- [DATA SHOWN]:
------------------------------------------------------------

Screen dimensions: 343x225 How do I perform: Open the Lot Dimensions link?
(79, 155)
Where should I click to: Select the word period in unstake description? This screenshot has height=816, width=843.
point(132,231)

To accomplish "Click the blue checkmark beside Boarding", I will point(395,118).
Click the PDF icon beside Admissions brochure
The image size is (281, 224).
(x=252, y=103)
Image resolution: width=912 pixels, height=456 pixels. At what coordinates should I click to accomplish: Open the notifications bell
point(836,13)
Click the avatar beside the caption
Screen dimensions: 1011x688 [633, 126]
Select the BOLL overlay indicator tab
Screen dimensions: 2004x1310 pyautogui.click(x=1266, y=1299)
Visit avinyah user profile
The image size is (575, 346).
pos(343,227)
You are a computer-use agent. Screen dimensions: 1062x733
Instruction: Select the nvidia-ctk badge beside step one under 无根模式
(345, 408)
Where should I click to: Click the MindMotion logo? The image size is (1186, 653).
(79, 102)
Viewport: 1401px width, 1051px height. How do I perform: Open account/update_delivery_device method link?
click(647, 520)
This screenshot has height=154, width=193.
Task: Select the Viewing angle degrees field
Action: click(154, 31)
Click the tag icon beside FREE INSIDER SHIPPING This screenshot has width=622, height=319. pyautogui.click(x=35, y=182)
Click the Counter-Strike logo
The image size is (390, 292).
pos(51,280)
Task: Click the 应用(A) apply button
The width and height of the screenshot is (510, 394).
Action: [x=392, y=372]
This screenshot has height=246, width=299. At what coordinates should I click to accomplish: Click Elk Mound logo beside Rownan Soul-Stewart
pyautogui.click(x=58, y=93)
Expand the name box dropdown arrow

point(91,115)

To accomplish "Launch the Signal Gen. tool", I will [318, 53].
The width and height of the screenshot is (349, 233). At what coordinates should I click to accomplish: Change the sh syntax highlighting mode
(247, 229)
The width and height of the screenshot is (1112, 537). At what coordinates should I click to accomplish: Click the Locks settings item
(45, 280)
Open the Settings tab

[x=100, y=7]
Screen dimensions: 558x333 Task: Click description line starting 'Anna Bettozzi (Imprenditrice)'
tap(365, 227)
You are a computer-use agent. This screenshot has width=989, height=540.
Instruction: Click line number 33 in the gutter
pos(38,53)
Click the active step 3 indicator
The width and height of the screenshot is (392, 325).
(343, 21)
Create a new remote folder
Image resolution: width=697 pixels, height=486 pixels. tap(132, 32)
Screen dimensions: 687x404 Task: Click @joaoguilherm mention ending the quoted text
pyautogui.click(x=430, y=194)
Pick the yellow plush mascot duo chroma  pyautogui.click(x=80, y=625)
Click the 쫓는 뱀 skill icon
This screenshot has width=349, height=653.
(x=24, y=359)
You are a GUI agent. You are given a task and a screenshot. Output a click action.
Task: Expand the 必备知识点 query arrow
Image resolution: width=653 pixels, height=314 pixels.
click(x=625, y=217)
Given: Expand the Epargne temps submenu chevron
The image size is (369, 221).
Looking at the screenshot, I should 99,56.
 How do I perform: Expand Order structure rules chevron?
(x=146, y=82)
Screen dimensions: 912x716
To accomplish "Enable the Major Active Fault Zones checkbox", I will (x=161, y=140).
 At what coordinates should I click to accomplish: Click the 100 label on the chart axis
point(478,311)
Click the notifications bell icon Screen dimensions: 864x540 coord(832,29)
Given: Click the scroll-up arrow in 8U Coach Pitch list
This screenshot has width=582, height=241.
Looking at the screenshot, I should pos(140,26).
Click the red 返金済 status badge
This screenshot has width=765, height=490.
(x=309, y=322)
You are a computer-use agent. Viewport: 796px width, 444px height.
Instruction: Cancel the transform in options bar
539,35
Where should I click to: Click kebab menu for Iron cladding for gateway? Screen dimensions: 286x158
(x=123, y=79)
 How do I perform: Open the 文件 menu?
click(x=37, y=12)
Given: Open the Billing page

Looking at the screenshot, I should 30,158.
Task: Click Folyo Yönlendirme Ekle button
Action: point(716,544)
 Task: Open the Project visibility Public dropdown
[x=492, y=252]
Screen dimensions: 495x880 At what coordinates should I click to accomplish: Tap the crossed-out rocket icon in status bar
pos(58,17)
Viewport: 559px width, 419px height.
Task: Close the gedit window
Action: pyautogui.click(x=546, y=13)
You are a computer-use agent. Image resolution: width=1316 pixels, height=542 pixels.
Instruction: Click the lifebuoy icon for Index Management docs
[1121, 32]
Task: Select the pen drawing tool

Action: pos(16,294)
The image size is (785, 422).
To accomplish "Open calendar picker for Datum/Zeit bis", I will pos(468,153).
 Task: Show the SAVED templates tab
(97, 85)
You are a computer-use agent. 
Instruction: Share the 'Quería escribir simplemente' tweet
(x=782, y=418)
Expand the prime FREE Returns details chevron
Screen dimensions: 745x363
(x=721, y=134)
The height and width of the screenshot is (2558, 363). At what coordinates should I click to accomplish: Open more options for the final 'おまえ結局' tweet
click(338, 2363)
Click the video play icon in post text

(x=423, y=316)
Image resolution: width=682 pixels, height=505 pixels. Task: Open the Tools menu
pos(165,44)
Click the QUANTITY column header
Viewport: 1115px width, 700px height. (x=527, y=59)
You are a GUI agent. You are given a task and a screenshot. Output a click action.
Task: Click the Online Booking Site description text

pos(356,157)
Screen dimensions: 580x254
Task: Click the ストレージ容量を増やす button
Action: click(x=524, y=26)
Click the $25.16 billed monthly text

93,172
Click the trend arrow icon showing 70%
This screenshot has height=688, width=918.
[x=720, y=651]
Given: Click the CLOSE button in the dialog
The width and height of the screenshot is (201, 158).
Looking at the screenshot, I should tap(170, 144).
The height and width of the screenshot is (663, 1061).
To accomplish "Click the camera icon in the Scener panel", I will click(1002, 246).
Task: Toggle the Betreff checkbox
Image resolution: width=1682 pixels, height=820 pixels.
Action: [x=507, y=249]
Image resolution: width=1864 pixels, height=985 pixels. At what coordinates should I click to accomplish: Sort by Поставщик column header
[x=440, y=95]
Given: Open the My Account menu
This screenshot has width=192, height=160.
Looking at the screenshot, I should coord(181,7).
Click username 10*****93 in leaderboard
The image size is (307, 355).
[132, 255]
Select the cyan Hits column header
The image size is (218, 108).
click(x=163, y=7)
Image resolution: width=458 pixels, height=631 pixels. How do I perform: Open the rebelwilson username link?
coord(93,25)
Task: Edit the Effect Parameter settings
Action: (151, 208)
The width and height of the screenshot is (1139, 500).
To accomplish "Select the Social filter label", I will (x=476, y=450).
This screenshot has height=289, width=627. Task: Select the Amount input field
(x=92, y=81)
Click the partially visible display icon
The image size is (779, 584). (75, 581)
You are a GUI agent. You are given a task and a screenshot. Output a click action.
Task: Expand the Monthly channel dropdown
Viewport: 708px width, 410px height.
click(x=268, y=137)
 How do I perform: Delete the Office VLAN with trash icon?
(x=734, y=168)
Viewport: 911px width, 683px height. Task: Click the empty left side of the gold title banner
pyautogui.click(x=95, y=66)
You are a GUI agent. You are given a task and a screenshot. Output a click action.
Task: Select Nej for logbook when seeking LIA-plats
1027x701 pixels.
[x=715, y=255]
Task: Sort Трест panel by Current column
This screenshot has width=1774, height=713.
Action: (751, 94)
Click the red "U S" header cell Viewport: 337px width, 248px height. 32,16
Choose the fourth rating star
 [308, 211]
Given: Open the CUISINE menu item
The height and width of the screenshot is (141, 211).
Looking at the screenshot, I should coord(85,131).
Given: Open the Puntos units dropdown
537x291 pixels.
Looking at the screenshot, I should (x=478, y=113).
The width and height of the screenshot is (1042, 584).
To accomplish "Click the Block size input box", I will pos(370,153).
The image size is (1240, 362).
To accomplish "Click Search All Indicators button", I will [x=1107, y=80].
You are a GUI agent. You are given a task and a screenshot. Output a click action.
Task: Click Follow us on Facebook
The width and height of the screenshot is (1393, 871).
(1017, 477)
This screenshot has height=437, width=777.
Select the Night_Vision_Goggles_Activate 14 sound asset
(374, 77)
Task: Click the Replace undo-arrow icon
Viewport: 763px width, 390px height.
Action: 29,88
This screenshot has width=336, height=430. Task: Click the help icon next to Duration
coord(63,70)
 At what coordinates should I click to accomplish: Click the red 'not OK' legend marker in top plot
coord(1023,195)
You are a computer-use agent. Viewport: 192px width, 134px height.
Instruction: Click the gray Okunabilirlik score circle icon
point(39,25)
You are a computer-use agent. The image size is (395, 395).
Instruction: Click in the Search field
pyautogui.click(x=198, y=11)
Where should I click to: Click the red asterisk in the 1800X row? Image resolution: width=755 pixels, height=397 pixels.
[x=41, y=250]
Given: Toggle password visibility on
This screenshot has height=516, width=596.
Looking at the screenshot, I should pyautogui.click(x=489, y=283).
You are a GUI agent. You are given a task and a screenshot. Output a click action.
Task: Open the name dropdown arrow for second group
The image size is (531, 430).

------------------------------------------------------------

- [PROBLEM]:
Nothing but a number should be given: the count of lines above that include the string "computer".

- [SOLVED EXERCISE]:
7